HomeTop HeadlinesTucker Carlson's Desperate Plea for Forgiveness Stuns Nation

Tucker Carlson’s Desperate Plea for Forgiveness Stuns Nation

Tucker Carlson, once one of Donald Trump’s most influential media allies, sat across from his brother on his podcast Monday and did something few expected from the combative former Fox News host. He apologized. He begged for forgiveness. And he said the weight of what he helped create will haunt him for years.

“I do think it’s like a moment to wrestle with our own consciences,” Carlson said on the April 20, 2026, episode of “The Tucker Carlson Show.” “You know, we’ll be tormented by it for a long time.”

The episode featured Carlson in conversation with his younger brother Buckley, a former Trump speechwriter the family calls “Uncle Buck.” Together, the two retraced their roles in Trump’s political rise and accepted what they called personal responsibility for helping return him to the White House in 2024.

‘We’re Implicated in This for Sure’

Carlson, 56, did not hedge. He pointed directly at himself and his brother as bearing a share of the blame for where the country finds itself.

“You and I and everyone else who supported him, you wrote speeches for him, I campaigned for him, I mean, we’re implicated in this for sure,” Carlson told Buckley. “It’s not enough to say, ‘Well, I changed my mind,’ or like, ‘This is bad. I’m out.’ It’s like, in very small ways, but in real ways, you and me and millions of people like us are the reason this is happening right now.”

He went further, offering a direct apology to his audience: “I want to say I’m sorry for misleading people. It was not intentional.”

Carlson also acknowledged there had been warning signs about Trump’s character that he and others chose to ignore. “Was this always the plan? You don’t want to be a conspiracy nut, but clearly, there were signs of low character,” he said. “We knew that. But there are tons of people of low character who outperform it.”

The Iran War That Broke MAGA Apart

Carlson’s break with Trump did not happen overnight. It has been building for months, fueled by the president’s decision to launch Operation Epic Fury, a joint U.S.-Israeli military campaign against Iran that began on Feb. 28, 2026. The 38-day air campaign assassinated Supreme Leader Ali Khamenei and destroyed over 85% of Iran’s defense industrial base before a ceasefire on April 7.

Carlson has called the operation “absolutely disgusting and evil” and condemned it as a betrayal of MAGA voters who supported Trump specifically because he promised to keep the United States out of foreign wars. He previously called Trump’s Easter morning social media post threatening Iran “vile on every level” and accused the administration of carrying out the war solely at Israel’s behest.

Buckley Carlson went even further during the podcast, calling Trump an “out of control, megalomaniacal, destructive president” and suggesting Congress should “consider” invoking the 25th Amendment.

Trump Fires Back With Familiar Insults

The president has not taken the criticism quietly. In a 485-word Truth Social post on April 9, Trump branded Carlson, Megyn Kelly, Candace Owens, and Alex Jones as “stupid people” with “low IQs.” He singled out Carlson as “a broken man” who “couldn’t even finish college” and was “never the same” after being fired from Fox News, adding that the podcaster should “see a good psychiatrist.”

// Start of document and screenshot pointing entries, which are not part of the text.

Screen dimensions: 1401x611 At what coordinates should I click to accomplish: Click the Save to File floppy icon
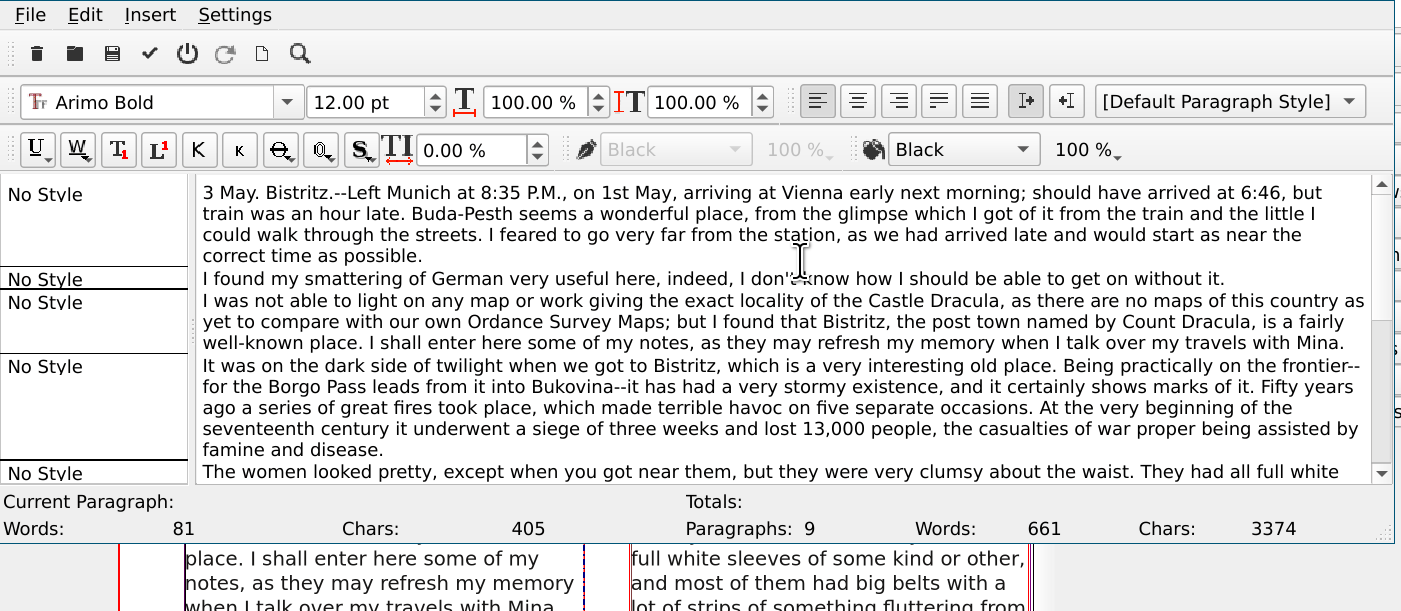click(112, 54)
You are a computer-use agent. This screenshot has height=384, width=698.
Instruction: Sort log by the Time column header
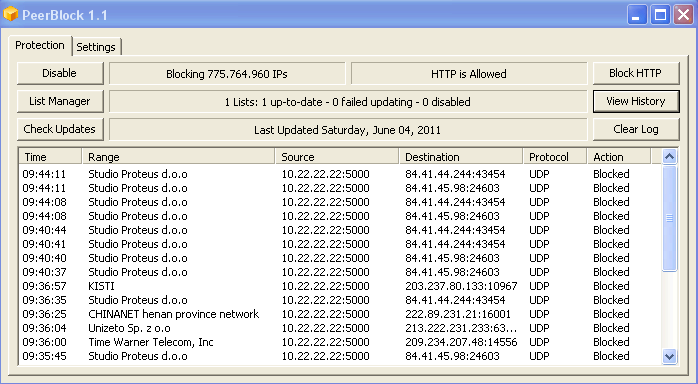coord(50,157)
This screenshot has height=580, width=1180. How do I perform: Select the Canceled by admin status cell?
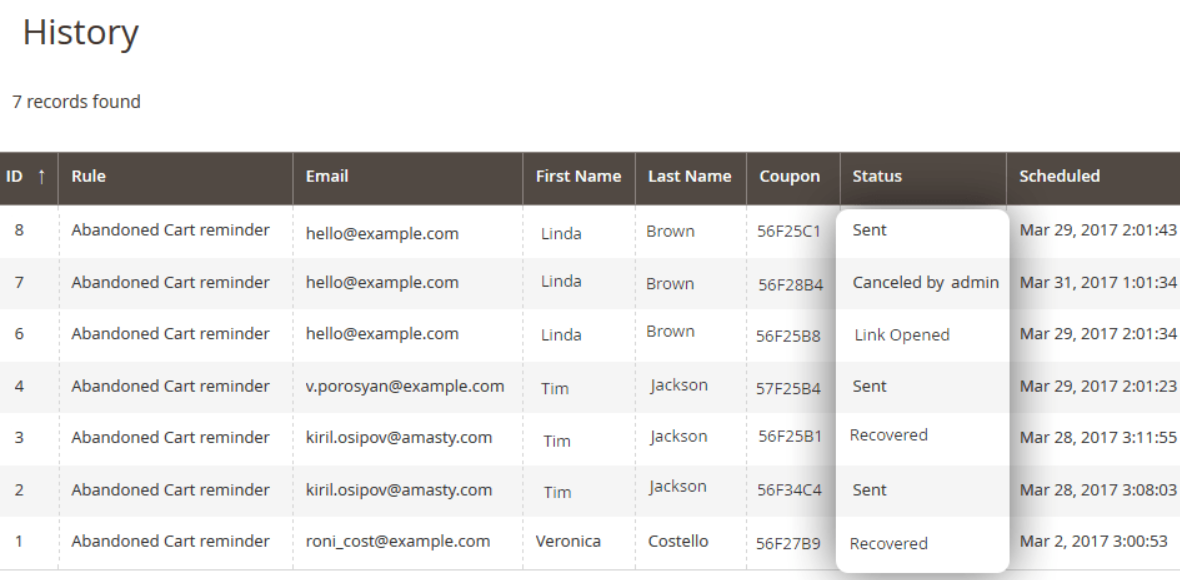[926, 283]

White House spokesperson Davis Ingle, when asked for comment on the podcast apology, simply replied with a link to that same Truth Social post.

A Pattern of Private Doubts and Public Support

Critics have been quick to point out that Carlson’s regret is not new, even if the public nature of it is. Private text messages revealed during the Dominion Voting Systems defamation lawsuit showed that just two days before the Jan. 6, 2021, Capitol attack, Carlson wrote “I hate him (Trump) passionately” and called him “a demonic force, a destroyer,” on the day of the attack.

Fox News settled that lawsuit for $787.5 million. Days later, Carlson’s show was dropped from the network. He launched his own podcast and then, despite those private admissions, endorsed Trump for president in 2024 and campaigned for him.

Hosts on The View showed no sympathy. Sara Haines said Carlson “will literally do, say anything for money, for clicks, for power. That man just needs to disappear.” Joy Behar quipped that Carlson has “what they call liar’s remorse.”

A UMass Lowell poll conducted in late March showed Carlson’s favorability among Republicans has dropped to 31%. His podcast episode has drawn more than 500,000 views. Carlson is not alone in his break from Trump. Alex Jones, Marjorie Taylor Greene, Joe Rogan, and Candace Owens have all, in varying degrees, publicly criticized the president over the Iran war and other issues. But none have gone as far as Carlson in accepting personal blame for putting Trump back in power.